Extracted records:
-------------------------
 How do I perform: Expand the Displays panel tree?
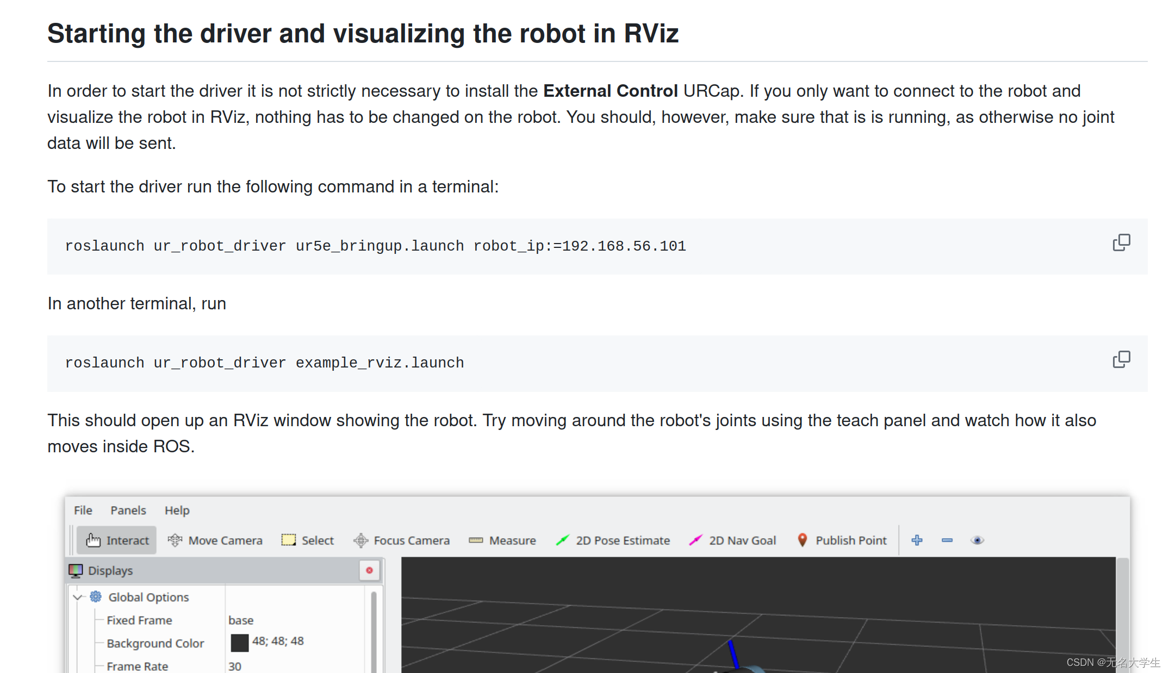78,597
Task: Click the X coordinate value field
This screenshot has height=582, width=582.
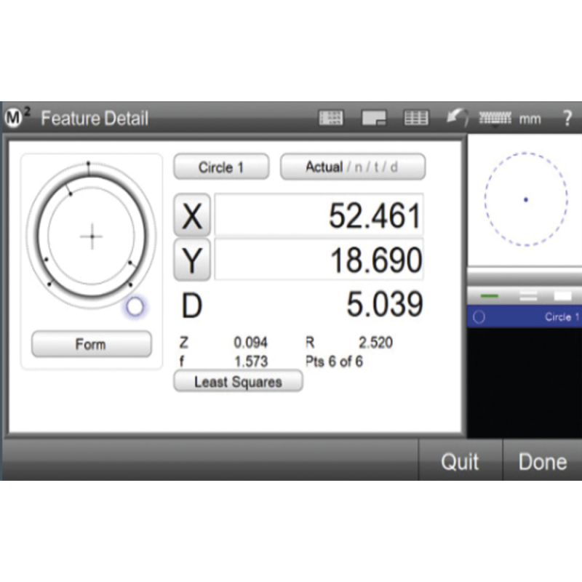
-------------------------
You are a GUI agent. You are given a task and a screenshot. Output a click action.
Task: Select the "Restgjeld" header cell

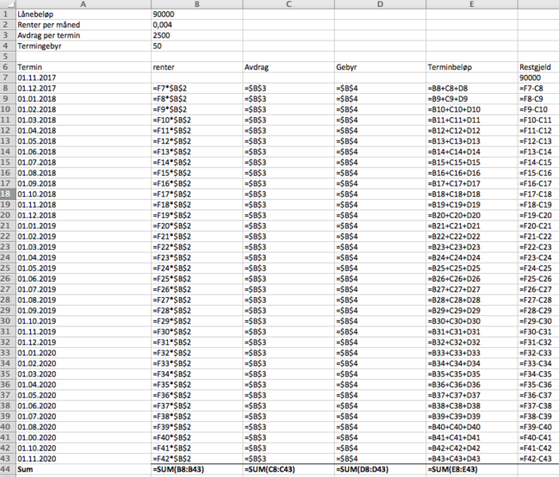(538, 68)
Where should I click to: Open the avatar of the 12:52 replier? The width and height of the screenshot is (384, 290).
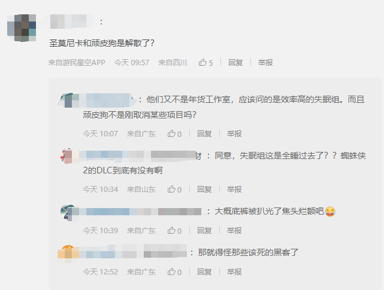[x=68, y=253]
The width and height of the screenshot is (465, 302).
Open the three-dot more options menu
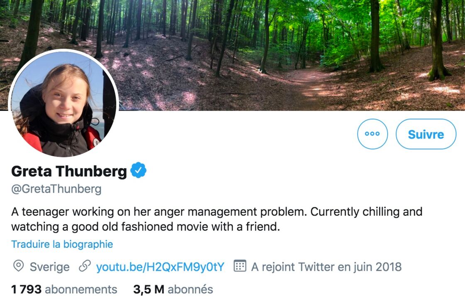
-------------------------
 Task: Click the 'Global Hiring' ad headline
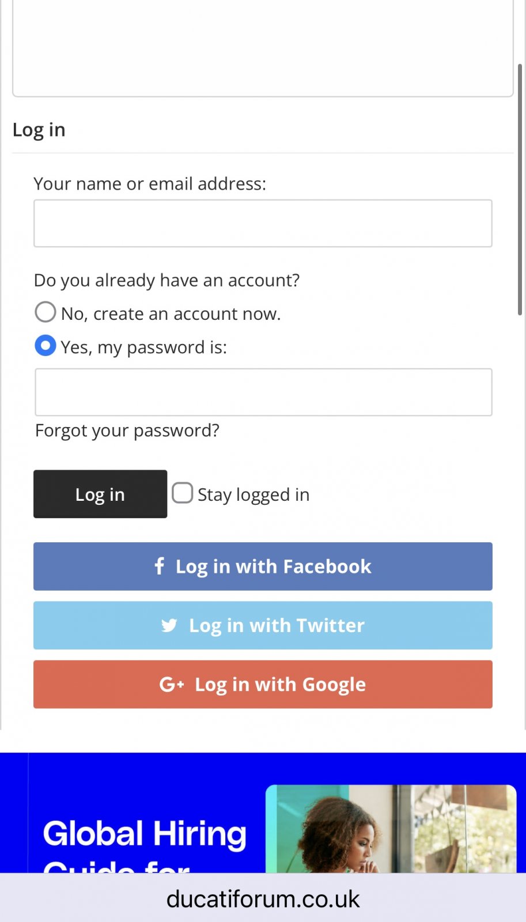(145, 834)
-------------------------
Instructions to follow: The copy should hold exactly the lines above from the one with "You are a GUI" through the one with "The width and height of the screenshot is (465, 302).", both ends counted, and no pictures at all.

Answer for this exercise:
You are a GUI agent. You are given a task and a screenshot. Output a click action.
Task: Select the "Restgjeld" header cell

(538, 68)
Where should I click to: Open the avatar of the 12:52 replier? The width and height of the screenshot is (384, 290).
[x=68, y=253]
The width and height of the screenshot is (465, 302).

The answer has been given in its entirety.